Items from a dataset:
____________________
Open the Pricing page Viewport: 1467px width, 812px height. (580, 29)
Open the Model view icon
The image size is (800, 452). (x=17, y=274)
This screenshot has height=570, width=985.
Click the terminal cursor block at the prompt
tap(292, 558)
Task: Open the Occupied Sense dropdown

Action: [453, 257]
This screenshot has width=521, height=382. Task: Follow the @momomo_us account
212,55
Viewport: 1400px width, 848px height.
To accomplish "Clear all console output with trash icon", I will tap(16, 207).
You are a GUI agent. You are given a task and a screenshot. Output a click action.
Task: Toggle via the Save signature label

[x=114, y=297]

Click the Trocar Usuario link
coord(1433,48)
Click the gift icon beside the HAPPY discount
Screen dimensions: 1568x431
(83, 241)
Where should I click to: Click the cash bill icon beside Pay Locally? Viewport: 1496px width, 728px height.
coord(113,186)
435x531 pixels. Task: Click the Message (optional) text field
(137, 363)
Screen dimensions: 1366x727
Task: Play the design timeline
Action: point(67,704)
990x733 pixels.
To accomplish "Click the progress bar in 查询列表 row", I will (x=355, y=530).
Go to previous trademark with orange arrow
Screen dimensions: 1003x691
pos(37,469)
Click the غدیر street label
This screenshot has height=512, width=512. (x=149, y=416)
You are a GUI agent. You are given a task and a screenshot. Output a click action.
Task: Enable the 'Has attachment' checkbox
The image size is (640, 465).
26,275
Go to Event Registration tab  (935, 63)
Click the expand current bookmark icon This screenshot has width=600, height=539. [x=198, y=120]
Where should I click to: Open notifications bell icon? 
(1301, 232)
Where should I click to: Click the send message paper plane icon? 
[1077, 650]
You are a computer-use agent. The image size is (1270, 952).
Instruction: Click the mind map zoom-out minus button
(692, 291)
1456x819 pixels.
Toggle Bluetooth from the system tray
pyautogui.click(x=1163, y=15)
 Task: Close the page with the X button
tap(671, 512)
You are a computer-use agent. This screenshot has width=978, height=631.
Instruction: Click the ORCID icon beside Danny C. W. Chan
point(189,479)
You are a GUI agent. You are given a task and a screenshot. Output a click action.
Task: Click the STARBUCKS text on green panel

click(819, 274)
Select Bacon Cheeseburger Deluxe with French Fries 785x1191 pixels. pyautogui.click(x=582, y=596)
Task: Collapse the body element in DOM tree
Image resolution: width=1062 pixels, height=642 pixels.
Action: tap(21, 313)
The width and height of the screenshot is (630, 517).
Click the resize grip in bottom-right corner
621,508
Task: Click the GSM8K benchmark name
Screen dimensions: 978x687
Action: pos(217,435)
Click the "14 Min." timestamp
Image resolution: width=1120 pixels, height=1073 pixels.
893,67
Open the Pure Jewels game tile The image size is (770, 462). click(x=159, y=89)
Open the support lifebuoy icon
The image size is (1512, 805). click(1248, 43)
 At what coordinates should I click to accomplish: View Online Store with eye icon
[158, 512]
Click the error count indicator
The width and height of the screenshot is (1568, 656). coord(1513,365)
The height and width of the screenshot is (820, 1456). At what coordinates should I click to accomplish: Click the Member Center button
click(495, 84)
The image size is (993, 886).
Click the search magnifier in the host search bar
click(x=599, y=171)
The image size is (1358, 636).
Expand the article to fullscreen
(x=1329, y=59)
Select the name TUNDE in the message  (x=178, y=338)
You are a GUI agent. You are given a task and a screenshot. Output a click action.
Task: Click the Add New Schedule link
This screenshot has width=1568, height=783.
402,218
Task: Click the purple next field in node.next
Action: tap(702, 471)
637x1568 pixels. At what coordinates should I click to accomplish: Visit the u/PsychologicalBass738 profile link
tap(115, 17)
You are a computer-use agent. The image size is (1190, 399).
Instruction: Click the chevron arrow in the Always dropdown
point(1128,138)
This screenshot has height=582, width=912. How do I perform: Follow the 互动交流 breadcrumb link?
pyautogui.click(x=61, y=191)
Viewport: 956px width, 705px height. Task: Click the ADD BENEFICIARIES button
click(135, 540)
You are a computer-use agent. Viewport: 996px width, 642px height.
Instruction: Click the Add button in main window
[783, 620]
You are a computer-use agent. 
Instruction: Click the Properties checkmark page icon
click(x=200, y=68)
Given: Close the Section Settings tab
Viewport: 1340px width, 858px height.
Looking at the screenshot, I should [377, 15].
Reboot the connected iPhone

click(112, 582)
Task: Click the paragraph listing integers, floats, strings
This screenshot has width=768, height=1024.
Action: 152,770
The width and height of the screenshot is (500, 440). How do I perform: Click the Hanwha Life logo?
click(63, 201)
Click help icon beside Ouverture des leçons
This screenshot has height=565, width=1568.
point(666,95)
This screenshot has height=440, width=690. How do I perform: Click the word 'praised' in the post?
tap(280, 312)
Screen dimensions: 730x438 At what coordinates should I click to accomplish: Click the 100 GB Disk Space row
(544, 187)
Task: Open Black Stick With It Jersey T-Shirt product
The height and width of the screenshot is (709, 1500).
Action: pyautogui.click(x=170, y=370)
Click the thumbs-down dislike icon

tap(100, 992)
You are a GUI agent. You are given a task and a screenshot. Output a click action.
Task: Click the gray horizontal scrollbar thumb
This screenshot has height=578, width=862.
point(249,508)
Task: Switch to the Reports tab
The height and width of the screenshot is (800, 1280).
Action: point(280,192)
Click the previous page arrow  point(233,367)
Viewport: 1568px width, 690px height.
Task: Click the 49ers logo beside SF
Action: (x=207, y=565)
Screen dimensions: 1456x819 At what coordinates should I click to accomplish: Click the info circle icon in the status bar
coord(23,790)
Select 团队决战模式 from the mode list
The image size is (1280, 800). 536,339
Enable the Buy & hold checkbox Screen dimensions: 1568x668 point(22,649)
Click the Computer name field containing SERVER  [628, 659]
____________________
_Do this_
Set out every line of the items above as a numbered list, skipping any blank lines.

_The reply_
1. Open the Pricing page Viewport: 1467px width, 812px height. (580, 29)
2. Open the Model view icon
3. The image size is (800, 452). (x=17, y=274)
4. This screenshot has height=570, width=985.
5. Click the terminal cursor block at the prompt
6. tap(292, 558)
7. Task: Open the Occupied Sense dropdown
8. Action: [453, 257]
9. This screenshot has width=521, height=382. Task: Follow the @momomo_us account
10. 212,55
11. Viewport: 1400px width, 848px height.
12. To accomplish "Clear all console output with trash icon", I will tap(16, 207).
13. You are a GUI agent. You are given a task and a screenshot. Output a click action.
14. Task: Toggle via the Save signature label
15. [x=114, y=297]
16. Click the Trocar Usuario link
17. coord(1433,48)
18. Click the gift icon beside the HAPPY discount
19. Screen dimensions: 1568x431
20. (83, 241)
21. Where should I click to: Click the cash bill icon beside Pay Locally? Viewport: 1496px width, 728px height.
22. coord(113,186)
23. 435x531 pixels. Task: Click the Message (optional) text field
24. (137, 363)
25. Screen dimensions: 1366x727
26. Task: Play the design timeline
27. Action: point(67,704)
28. 990x733 pixels.
29. To accomplish "Click the progress bar in 查询列表 row", I will (x=355, y=530).
30. Go to previous trademark with orange arrow
31. Screen dimensions: 1003x691
32. pos(37,469)
33. Click the غدیر street label
34. This screenshot has height=512, width=512. (x=149, y=416)
35. You are a GUI agent. You are given a task and a screenshot. Output a click action.
36. Task: Enable the 'Has attachment' checkbox
37. The image size is (640, 465).
38. 26,275
39. Go to Event Registration tab  (935, 63)
40. Click the expand current bookmark icon This screenshot has width=600, height=539. [x=198, y=120]
41. Where should I click to: Open notifications bell icon? 
42. (1301, 232)
43. Where should I click to: Click the send message paper plane icon? 
44. [1077, 650]
45. You are a computer-use agent. The image size is (1270, 952).
46. Instruction: Click the mind map zoom-out minus button
47. (692, 291)
48. 1456x819 pixels.
49. Toggle Bluetooth from the system tray
50. pyautogui.click(x=1163, y=15)
51.  Task: Close the page with the X button
52. tap(671, 512)
53. You are a computer-use agent. This screenshot has width=978, height=631.
54. Instruction: Click the ORCID icon beside Danny C. W. Chan
55. point(189,479)
56. You are a GUI agent. You are given a task and a screenshot. Output a click action.
57. Task: Click the STARBUCKS text on green panel
58. click(819, 274)
59. Select Bacon Cheeseburger Deluxe with French Fries 785x1191 pixels. pyautogui.click(x=582, y=596)
60. Task: Collapse the body element in DOM tree
61. Image resolution: width=1062 pixels, height=642 pixels.
62. Action: tap(21, 313)
63. The width and height of the screenshot is (630, 517).
64. Click the resize grip in bottom-right corner
65. 621,508
66. Task: Click the GSM8K benchmark name
67. Screen dimensions: 978x687
68. Action: pos(217,435)
69. Click the "14 Min." timestamp
70. Image resolution: width=1120 pixels, height=1073 pixels.
71. 893,67
72. Open the Pure Jewels game tile The image size is (770, 462). click(x=159, y=89)
73. Open the support lifebuoy icon
74. The image size is (1512, 805). click(1248, 43)
75.  At what coordinates should I click to accomplish: View Online Store with eye icon
76. [158, 512]
77. Click the error count indicator
78. The width and height of the screenshot is (1568, 656). coord(1513,365)
79. The height and width of the screenshot is (820, 1456). At what coordinates should I click to accomplish: Click the Member Center button
80. click(495, 84)
81. The image size is (993, 886).
82. Click the search magnifier in the host search bar
83. click(x=599, y=171)
84. The image size is (1358, 636).
85. Expand the article to fullscreen
86. (x=1329, y=59)
87. Select the name TUNDE in the message  (x=178, y=338)
88. You are a GUI agent. You are given a task and a screenshot. Output a click action.
89. Task: Click the Add New Schedule link
90. This screenshot has width=1568, height=783.
91. 402,218
92. Task: Click the purple next field in node.next
93. Action: tap(702, 471)
94. 637x1568 pixels. At what coordinates should I click to accomplish: Visit the u/PsychologicalBass738 profile link
95. tap(115, 17)
96. You are a computer-use agent. The image size is (1190, 399).
97. Instruction: Click the chevron arrow in the Always dropdown
98. point(1128,138)
99. This screenshot has height=582, width=912. How do I perform: Follow the 互动交流 breadcrumb link?
100. pyautogui.click(x=61, y=191)
101. Viewport: 956px width, 705px height. Task: Click the ADD BENEFICIARIES button
102. click(135, 540)
103. You are a computer-use agent. Viewport: 996px width, 642px height.
104. Instruction: Click the Add button in main window
105. [783, 620]
106. You are a computer-use agent. 
107. Instruction: Click the Properties checkmark page icon
108. click(x=200, y=68)
109. Given: Close the Section Settings tab
110. Viewport: 1340px width, 858px height.
111. Looking at the screenshot, I should [377, 15].
112. Reboot the connected iPhone
113. click(112, 582)
114. Task: Click the paragraph listing integers, floats, strings
115. This screenshot has width=768, height=1024.
116. Action: 152,770
117. The width and height of the screenshot is (500, 440). How do I perform: Click the Hanwha Life logo?
118. click(63, 201)
119. Click help icon beside Ouverture des leçons
120. This screenshot has height=565, width=1568.
121. point(666,95)
122. This screenshot has height=440, width=690. How do I perform: Click the word 'praised' in the post?
123. tap(280, 312)
124. Screen dimensions: 730x438 At what coordinates should I click to accomplish: Click the 100 GB Disk Space row
125. (544, 187)
126. Task: Open Black Stick With It Jersey T-Shirt product
127. The height and width of the screenshot is (709, 1500).
128. Action: pyautogui.click(x=170, y=370)
129. Click the thumbs-down dislike icon
130. tap(100, 992)
131. You are a GUI agent. You are given a task and a screenshot. Output a click action.
132. Task: Click the gray horizontal scrollbar thumb
133. This screenshot has height=578, width=862.
134. point(249,508)
135. Task: Switch to the Reports tab
136. The height and width of the screenshot is (800, 1280).
137. Action: point(280,192)
138. Click the previous page arrow  point(233,367)
139. Viewport: 1568px width, 690px height.
140. Task: Click the 49ers logo beside SF
141. Action: (x=207, y=565)
142. Screen dimensions: 1456x819 At what coordinates should I click to accomplish: Click the info circle icon in the status bar
143. coord(23,790)
144. Select 团队决战模式 from the mode list
145. The image size is (1280, 800). 536,339
146. Enable the Buy & hold checkbox Screen dimensions: 1568x668 point(22,649)
147. Click the Computer name field containing SERVER  [628, 659]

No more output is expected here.